The Newcastle United transfer strategy explained…

Ashley’s reign began with him allowing Allardyce to bring in over the hill players on short-term massive salaries such as Geremi and Viduka, plus established average Premier League players such as Smith and Barton on five year superstar level wages.

newcastle united transfer strategyWe then had our South American/Latin interlude when Dennis Wise and his cronies were allowed to undermine Keegan and bring in Xisco, Coloccini (who came in for around £10m and massive wages) and Jonas. What is often forgotten about is that another South American, Ignacio Gonzalez, was also brought in at that time – with it later being revealed the deal for him was solely as a sweetener to agents who they were hoping to get future benefits from. Talk about summing up that Wise era!

We then of course moved on to the much heralded buy youngish and cheap, or damaged goods (Marveaux, Ben Arfa etc), then see their value rise. Great when it works but for every Cabaye we have Gosling, Marveaux, Ben Arfa (in his current state), Mapou and so on.

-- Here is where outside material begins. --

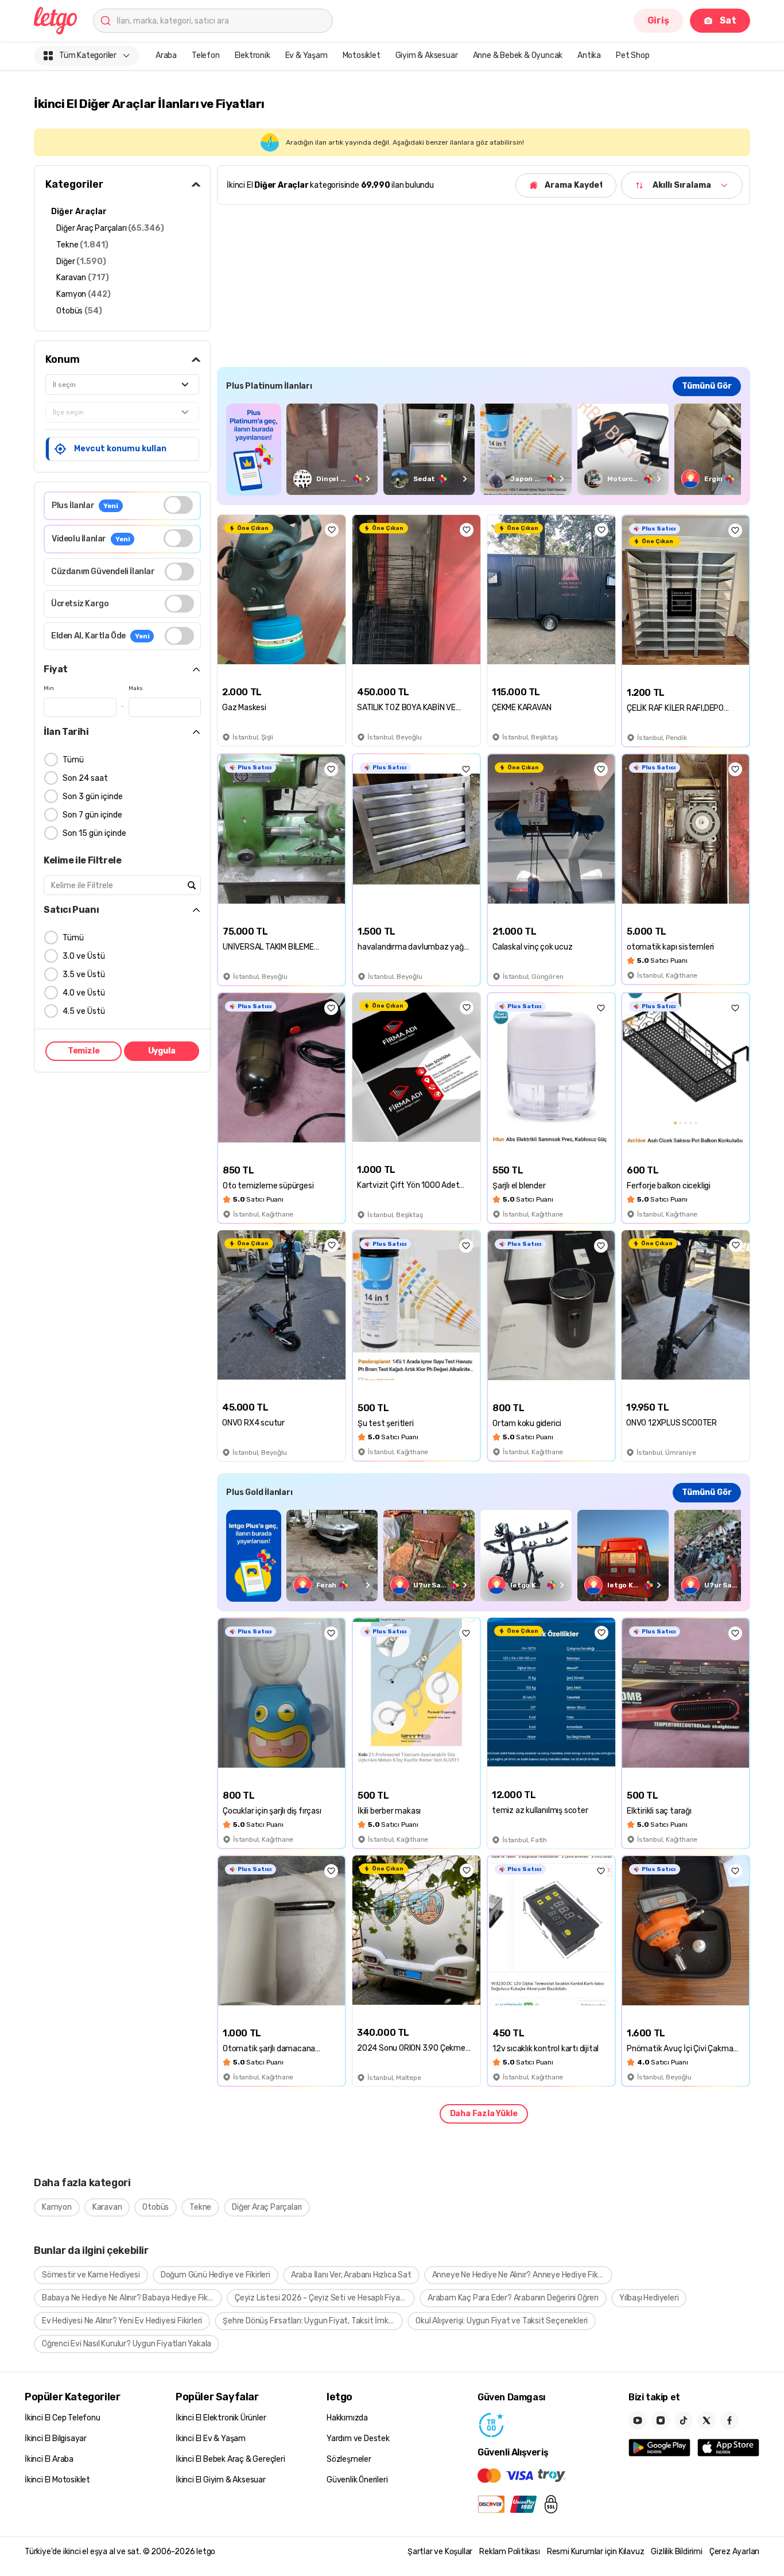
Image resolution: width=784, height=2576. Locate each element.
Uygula (162, 1051)
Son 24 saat (85, 778)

The latest transfer strategy is seemingly to buy nobody! At least that is one that is simple to understand. Short-term loans are now seemingly Ashley’s key to Premier League survival and talk about a massive shift in ‘strategy’. One minute you make grand claims to buy the best young talent as long-term investments to build the club blah blah blah and then the next you are renting players short-term to try and keep your head above water and paying to increase the value of somebody else’s asset!

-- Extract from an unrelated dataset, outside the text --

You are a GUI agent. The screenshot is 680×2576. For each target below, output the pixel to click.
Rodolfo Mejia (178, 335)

Of course, there is only one transfer strategy you can see since Ashley rode into toon. That is making a profit on transfers in nearly every transfer window and ending up making tens of millions profit from the trading of players.

At Newcastle United there should be four main revenue streams instead of the three that all normal clubs benefit from.

As well as TV, Commercial and Matchday revenues, there should be a figure in Newcastle’s for player trading profit.

Under Ashley, only the TV money and profits from selling players have gone up (While on the other hand money from matchdays and commercial deals has dramatically collapsed) – and yet you still get a minority of crazy people claiming Mike Ashley is running the club well from a financial viewpoint.